2. The apparatus of claim 1 wherein said fluid flow regulator further comprises a solenoid valve.
3. The apparatus of claim 1 wherein said fluid flow regulator further comprises an electrically-actuated ball valve.
4. The apparatus of claim 1 further comprising a manual adjuster mounted to said fluid flow regulator enabling state control of said fluid flow regulator.
5. The apparatus of claim 4 wherein said manual adjuster further comprises a knob.
6. The apparatus of claim 1 wherein said transmitter is battery-powered.
7. The apparatus of claim 1 wherein said transmitter is wall-mounted.
8. A method of controlling the flow of water supplied to a structure through main water supply plumbing of the structure comprising the steps of:
energizing a receiver;
providing a transmitter in close proximity to said receiver;
placing a fluid flow regulator in fluid communication with the main water supply plumbing of the structure;
serially electrically connecting said receiver to said fluid flow regulator;
broadcasting a first radio frequency pulse from said transmitter to said receiver thereby setting said fluid flow regulator to a closed state; and
broadcasting a second radio frequency pulse from said transmitter to said receiver thereby setting said fluid flow regulator to an open state.
9. The method of claim 1 wherein said receiver further comprises a radio frequency receiver.
10. The method of claim 8 wherein said transmitter further comprises a radio frequency transmitter.
11. The method of claim 8 wherein said transmitter is battery-powered.
12. The method of claim 8 wherein said transmitter is wall-mounted.
13. The method of claim 8 wherein said fluid flow regulator further comprises a solenoid valve.
14. The method of claim 8 wherein said fluid flow regulator further comprises an electrically-actuated ball valve.
Description
FIELD OF INVENTION

The present invention relates to a convenient home, or other structure, water supply control apparatus and a method for using same.
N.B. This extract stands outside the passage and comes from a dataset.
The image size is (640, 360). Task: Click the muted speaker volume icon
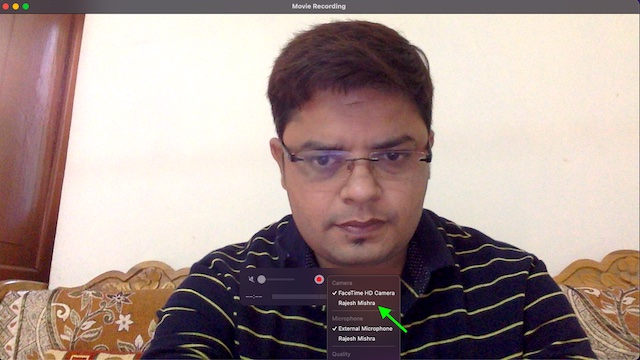pos(251,280)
BACKGROUND OF THE INVENTION

Virtually all owners of improved property recognize the threat to their structures posed by water damage caused by plumbing leakage. Investigation of this problem reveals that cleanup and repair costs attributable to water damage exceed one billion dollars annually. It destroys wallboard, wallpaper and paint, electrical fixtures and wiring, carpeting and padding, vinyl flooring, subflooring, and all manner of furniture and decorative items. Irreplaceable items such as financial records, photos, and mementos are destroyed beyond retrieval. Additionally, the occupants of the damaged property can expect to be driven from their structures during cleanup and repairs. Following such repairs, the structure will likely be permanently subject to mildew and related odors.
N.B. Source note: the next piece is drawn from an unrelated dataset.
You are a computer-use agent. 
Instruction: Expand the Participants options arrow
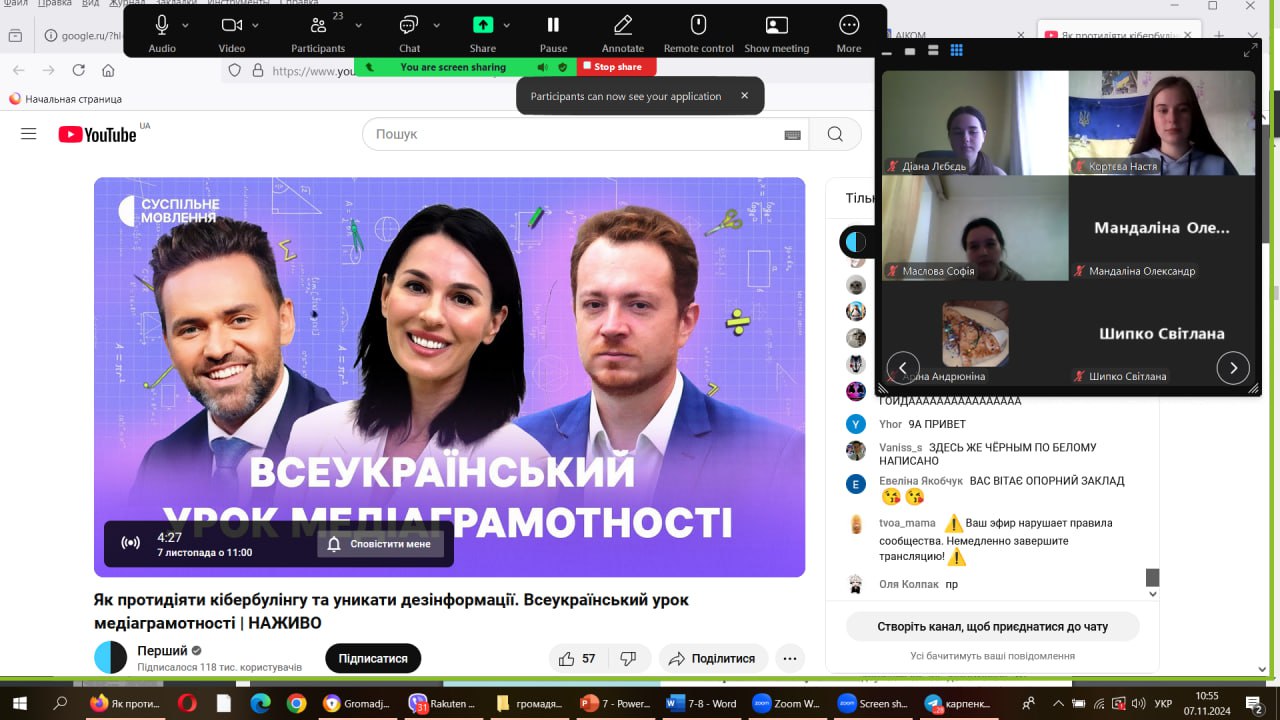[358, 25]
Structural water damage due to plumbing leakage occurs most often while the occupants are not present. Causes of such leakage range from frozen pipes that break resulting in water flow when thawing occurs, broken lines connected to shut-off valves attached to toilet tanks, refrigerator ice-makers, dishwashers, or a broken hose connected to a washing machine. The breaks in these lines are often caused by the nearly instantaneous closing of associated valves. Such closing causes a hammering effect on the line, in turn causing breakage in any weak areas.

Many people do not know the location of the main water shut-off valve in their structure. In addition, it is often the case that water leakage occurs due to a natural catastrophe, which is typically accompanied by an electrical power outage. Because water damage can be severe in a relatively short amount of time, a search throughout a structure, particularly a darkened one, for the water shut-off valve can result in disaster.
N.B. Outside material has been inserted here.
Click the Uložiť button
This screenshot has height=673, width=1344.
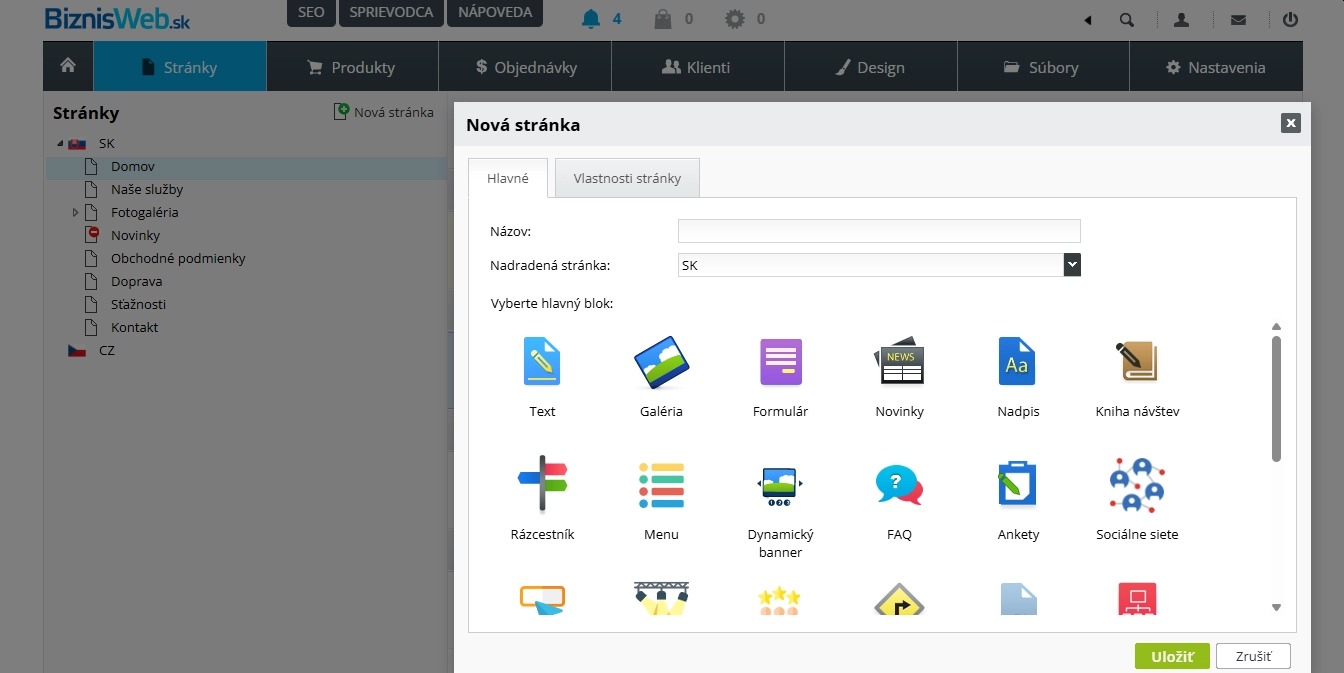[1172, 656]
What is needed in the art is an apparatus allowing a structure's occupant to conveniently turn off the water supply to his or her structure each time they leave. Additionally, in the event of a power outage, the apparatus should enable automatic shutoff of the structure's water supply, thereby alleviating the necessity of manual shut-off. The present invention accomplishes these objectives by utilizing a battery-operated radio frequency wall switch transmitter and an electrical plug-in receiver controlling an electrical solenoid valve or electrically-actuated ball valve in fluid communication with a structure's water supply. When plugged in to an energized electrical wall outlet, the default setting of the solenoid valve is open, thus allowing water flow through the valve and into the structure. In the event of a power outage with concomitant loss of power to the wall outlet, the solenoid valve closes thereby preventing water flow into the structure. The solenoid valve incorporates a by-pass switch allowing, if desired, water flow through the line into the structure during a power outage. When activated, the wall switch transmitter broadcasts a radio frequency pulse to the receiver which in turn shuts the solenoid valve off, thereby preventing water flow into the structure. Upon deactivation, the wall switch transmitter broadcasts a second radio frequency pulse to the receiver which in turn opens the solenoid valve, thereby allowing water flow into the structure.

SUMMARY OF THE INVENTION

The primary aspect of the present invention is to provide an apparatus allowing a structure's occupant to conveniently turn off the water supply to his or her structure each time they leave.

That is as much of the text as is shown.